Having worked in tech support for fifteen years, I find I still enjoy my work. Yes, at times, I feel like a target at a live fire exercise, but at the end of the day, I still find fulfillment in knowing that I am able to help my users. Here are five tips to giving better tech support:
- Let the user talk, and listen to what they say
- Allowing your user to talk may yield clues not only to what has gone wrong, but also to reproducing the problem, and ultimately to fixing it.

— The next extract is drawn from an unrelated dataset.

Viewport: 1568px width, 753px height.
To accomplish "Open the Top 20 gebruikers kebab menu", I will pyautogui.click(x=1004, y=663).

- Ask open-ended questions
- By asking questions like “what were you doing when this happened?”, you invite the user to communicate with you, again prompting them to describe their problem
- Don’t expect knowledge or skillset
- The level of a user’s knowledge will vary, depending on their job role, which might be virtually anything. Even with highly educated users, if their degree is not in ICT, they might be barely able to format a Word document
- Ask leading questions
- Instead of saying “could you give me your IP address”, say “do you know how to find your IP address”, allowing an opportunity to teach the user something
- Be understanding
- Many users have little or no knowledge of computing, and will oftentimes be apologetic about that fact. Try to assure them that you are there to help, and help them to the best of your abilities.
At the end of the day, while technical abilities are important, you must also practice patience, kindness, and an ability to describe issues and their resolution at a level that the end user can understand. No two end users are alike, so you will often have to tailor your explanation to each end user. Keep that in mind, and remember that you are there to help.